The paper introduces a novel weakly supervised semantic segmentation (WSSS) method named *Adaptive Patch Contrast* (APC), which leverages Vision Transformers (ViT) to enhance patch embedding learning. APC addresses the limitations of existing ViT-based methods, such as the dominance of abnormal patches and the inefficiency of multi-stage training. The key contributions of APC include:
1. **Adaptive-K Pooling (AKP)**: This module replaces the traditional max pooling with an adaptive-K pooling layer, selecting the top-K patches based on their prediction scores to improve the robustness of patch-level predictions.
2. **Patch Contrastive Learning (PCL)**: This module enhances the intra-class compactness and inter-class separability of patch embeddings by calculating pairwise cosine similarities, thereby improving the accuracy of pseudo-labels.
3. **End-to-End Single-Stage Training**: APC transforms the multi-stage training framework into a single-stage approach, enhancing training efficiency and computational performance.

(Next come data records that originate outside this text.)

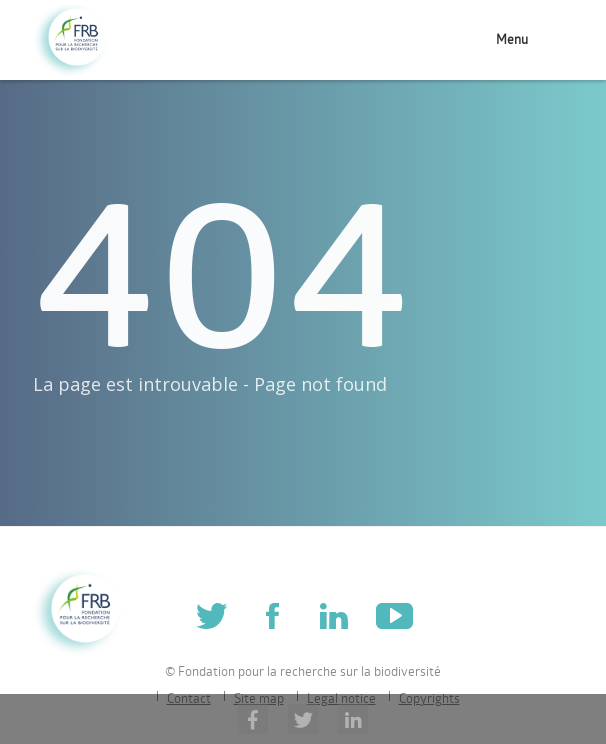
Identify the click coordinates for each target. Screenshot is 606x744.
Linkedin (333, 615)
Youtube (394, 615)
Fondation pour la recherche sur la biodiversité (70, 40)
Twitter (211, 615)
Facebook (272, 615)
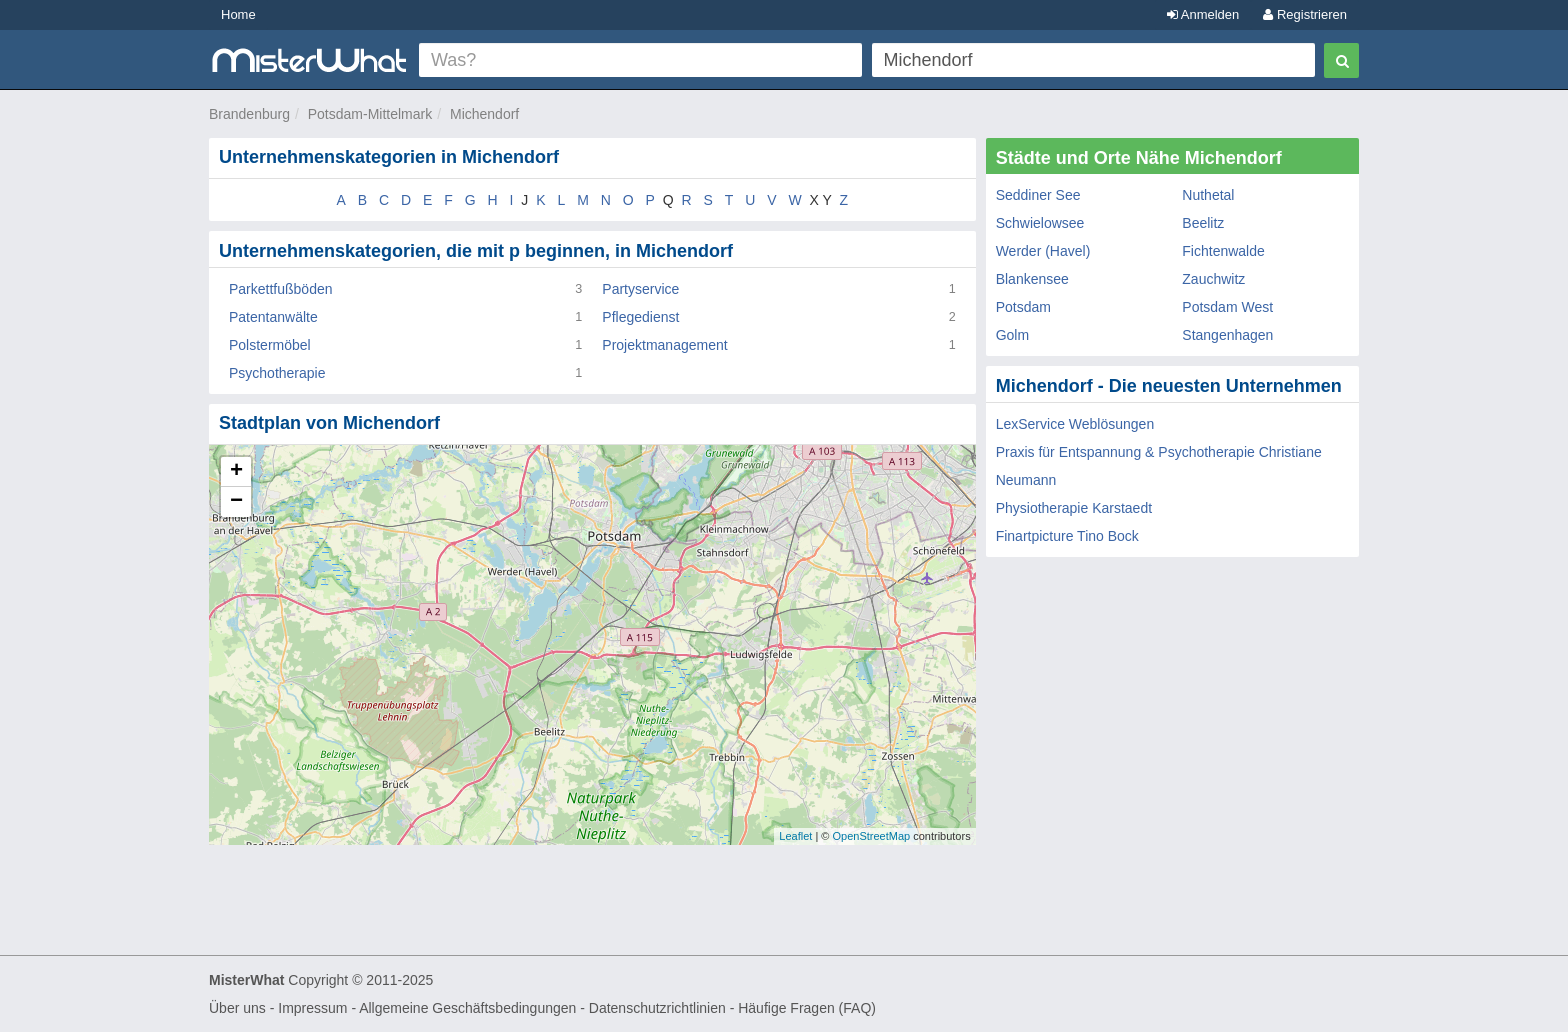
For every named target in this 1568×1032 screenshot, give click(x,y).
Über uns (237, 1008)
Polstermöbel (270, 345)
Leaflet (795, 836)
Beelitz (1203, 223)
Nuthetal (1208, 195)
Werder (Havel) (1043, 251)
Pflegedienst (640, 317)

Experimental results on the PASCAL VOC 2012 and MS COCO 2014 datasets demonstrate that APC outperforms other state-of-the-art WSSS methods, achieving superior segmentation results with shorter training durations. The paper also includes ablation studies to validate the effectiveness of the proposed components and visualizations to illustrate the improved segmentation performance.The paper introduces a novel weakly supervised semantic segmentation (WSSS) method named *Adaptive Patch Contrast* (APC), which leverages Vision Transformers (ViT) to enhance patch embedding learning. APC addresses the limitations of existing ViT-based methods, such as the dominance of abnormal patches and the inefficiency of multi-stage training. The key contributions of APC include:
1. **Adaptive-K Pooling (AKP)**: This module replaces the traditional max pooling with an adaptive-K pooling layer, selecting the top-K patches based on their prediction scores to improve the robustness of patch-level predictions.
2. **Patch Contrastive Learning (PCL)**: This module enhances the intra-class compactness and inter-class separability of patch embeddings by calculating pairwise cosine similarities, thereby improving the accuracy of pseudo-labels.
3. **End-to-End Single-Stage Training**: APC transforms the multi-stage training framework into a single-stage approach, enhancing training efficiency and computational performance.
Experimental results on the PASCAL VOC 2012 and MS COCO 2014 datasets demonstrate that APC outperforms other state-of-the-art WSSS methods, achieving superior segmentation results with shorter training durations. The paper also includes ablation studies to validate the effectiveness of the proposed components and visualizations to illustrate the improved segmentation performance.